▶ GOAL
Pick up the passage on workplace support around menstruation and continue it after its final sentence.

▶ TEXT BLOCK
Employees may need to prioritise different tasks at different times of the month, for example, scheduling important deadlines or presentations so they fall outside of their cycle. Employers should aid in facilitating this to ensure employees are at their most productive, and they’re comfortable.
5.Reassess sick leave to suit your workforce
While some employers in the UK have begun to introduce menstrual leave, either as an individual offering or included within their overall sick leave policy, others have no explicit rule outlined. In order to break the stigma around periods and absences, employees should consider how menstrual leave fits within their absence policy and how they can assist employees in feeling most comfortable reporting their sick leave.
Utilising policy changes, training, and practical changes, employers should work to improve the lack of empathy and awareness which currently exists in workplaces in relation to menstruation.

Collected data entries
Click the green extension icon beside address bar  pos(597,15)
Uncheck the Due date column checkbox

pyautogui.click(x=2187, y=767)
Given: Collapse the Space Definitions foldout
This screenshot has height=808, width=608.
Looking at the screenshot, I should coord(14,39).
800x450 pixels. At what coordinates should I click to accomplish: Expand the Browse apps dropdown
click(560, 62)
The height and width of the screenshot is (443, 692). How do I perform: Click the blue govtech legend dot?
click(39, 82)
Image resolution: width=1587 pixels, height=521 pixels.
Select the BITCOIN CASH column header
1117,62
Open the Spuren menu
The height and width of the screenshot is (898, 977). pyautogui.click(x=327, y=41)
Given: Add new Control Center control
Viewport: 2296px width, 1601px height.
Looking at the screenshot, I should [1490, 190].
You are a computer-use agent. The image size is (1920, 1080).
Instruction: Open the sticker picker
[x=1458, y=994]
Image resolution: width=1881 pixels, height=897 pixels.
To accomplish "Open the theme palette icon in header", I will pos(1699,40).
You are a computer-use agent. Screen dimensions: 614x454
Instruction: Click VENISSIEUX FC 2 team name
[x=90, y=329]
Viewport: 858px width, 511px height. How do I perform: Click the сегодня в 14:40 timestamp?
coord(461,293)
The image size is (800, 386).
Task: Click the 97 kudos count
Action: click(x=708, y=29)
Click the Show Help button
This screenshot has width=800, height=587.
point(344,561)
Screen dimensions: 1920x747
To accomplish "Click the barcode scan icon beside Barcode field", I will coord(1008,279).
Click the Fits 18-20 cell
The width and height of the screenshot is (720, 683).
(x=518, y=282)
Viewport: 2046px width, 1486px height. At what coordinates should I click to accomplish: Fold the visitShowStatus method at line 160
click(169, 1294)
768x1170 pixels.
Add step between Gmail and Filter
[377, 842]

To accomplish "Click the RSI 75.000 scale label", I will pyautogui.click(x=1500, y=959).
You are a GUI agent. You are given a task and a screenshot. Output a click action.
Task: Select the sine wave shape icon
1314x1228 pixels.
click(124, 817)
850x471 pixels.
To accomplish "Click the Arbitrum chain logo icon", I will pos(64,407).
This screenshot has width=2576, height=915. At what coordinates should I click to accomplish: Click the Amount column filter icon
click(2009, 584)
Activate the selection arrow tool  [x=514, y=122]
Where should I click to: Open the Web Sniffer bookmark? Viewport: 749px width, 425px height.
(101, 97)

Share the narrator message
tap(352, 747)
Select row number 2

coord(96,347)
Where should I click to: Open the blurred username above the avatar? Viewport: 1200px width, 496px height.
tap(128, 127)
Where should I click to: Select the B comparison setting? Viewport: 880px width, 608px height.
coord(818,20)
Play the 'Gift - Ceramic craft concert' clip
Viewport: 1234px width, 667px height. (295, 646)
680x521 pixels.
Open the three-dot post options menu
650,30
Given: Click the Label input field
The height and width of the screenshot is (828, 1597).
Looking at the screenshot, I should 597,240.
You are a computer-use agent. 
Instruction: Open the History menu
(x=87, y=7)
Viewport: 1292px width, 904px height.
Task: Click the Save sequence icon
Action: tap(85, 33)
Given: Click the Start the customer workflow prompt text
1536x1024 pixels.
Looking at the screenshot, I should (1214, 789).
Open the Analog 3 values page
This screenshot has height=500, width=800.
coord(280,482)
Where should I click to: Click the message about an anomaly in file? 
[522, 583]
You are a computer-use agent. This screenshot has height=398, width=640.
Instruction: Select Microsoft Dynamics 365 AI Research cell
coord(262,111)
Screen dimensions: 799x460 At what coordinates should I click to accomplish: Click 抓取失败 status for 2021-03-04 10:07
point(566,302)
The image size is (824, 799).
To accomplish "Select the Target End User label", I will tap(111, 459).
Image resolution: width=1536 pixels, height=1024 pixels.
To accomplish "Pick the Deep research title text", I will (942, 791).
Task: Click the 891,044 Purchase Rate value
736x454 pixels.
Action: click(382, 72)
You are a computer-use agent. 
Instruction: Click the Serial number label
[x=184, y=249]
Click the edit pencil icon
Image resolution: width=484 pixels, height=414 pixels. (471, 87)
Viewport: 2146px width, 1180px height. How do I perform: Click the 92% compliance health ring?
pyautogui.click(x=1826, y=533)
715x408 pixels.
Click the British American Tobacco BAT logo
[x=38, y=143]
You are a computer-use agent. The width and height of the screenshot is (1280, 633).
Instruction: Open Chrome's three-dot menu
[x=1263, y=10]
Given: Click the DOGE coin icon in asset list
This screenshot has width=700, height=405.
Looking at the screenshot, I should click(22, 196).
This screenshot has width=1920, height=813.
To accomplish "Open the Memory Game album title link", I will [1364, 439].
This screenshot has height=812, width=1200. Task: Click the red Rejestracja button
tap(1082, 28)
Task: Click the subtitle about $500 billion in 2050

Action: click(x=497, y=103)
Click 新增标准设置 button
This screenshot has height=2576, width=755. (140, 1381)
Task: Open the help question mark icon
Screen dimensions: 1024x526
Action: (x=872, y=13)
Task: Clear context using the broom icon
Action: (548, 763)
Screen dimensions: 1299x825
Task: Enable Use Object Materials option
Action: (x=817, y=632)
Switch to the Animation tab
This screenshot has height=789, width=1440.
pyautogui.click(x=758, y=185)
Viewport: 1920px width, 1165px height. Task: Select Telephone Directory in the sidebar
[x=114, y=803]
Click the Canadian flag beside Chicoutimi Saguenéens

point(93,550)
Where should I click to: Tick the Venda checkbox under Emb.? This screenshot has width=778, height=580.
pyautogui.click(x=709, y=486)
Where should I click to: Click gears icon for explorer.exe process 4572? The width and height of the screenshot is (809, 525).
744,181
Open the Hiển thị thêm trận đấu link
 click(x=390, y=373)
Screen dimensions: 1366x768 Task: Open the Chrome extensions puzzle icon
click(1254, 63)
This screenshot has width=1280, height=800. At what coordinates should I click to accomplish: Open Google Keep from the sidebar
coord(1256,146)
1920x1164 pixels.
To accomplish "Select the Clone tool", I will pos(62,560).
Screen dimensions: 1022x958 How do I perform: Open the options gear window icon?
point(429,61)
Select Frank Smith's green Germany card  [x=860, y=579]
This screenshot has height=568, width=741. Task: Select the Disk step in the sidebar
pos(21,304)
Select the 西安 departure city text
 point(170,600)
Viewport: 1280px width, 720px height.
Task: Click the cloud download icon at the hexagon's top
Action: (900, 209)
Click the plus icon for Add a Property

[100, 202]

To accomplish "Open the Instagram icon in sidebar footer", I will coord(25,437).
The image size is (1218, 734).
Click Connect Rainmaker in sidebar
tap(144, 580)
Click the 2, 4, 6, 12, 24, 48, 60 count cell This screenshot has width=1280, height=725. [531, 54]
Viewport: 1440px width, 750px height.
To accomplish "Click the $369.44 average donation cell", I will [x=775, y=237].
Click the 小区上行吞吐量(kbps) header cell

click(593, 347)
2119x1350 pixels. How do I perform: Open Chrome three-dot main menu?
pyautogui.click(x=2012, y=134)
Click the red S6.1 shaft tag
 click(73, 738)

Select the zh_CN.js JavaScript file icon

▶ RESPONSE FOR THIS EXERCISE
Commenting on the legalities of supporting employees while they menstruate, George Miller, Employment Law Specialist at Richard Nelson LLP commented:
“Employers have no legal obligation to offer employees sick days when on their period. However, if an employee is too unwell to work due to their period, they can take sick leave and provided that they are absent for 7 days or less,
“There are many things employers could do to support employees, such as offering paid ‘menstrual leave’ of a certain number of days a month. Employers could also offer flexibility to work from home, allow employees to book flexible leave in anticipation of periods, ensure access to sanitary bins and offer free period products, update their equal opportunities policies to educate employees about periods and specifically prohibit discrimination and harassment in relation to periods.”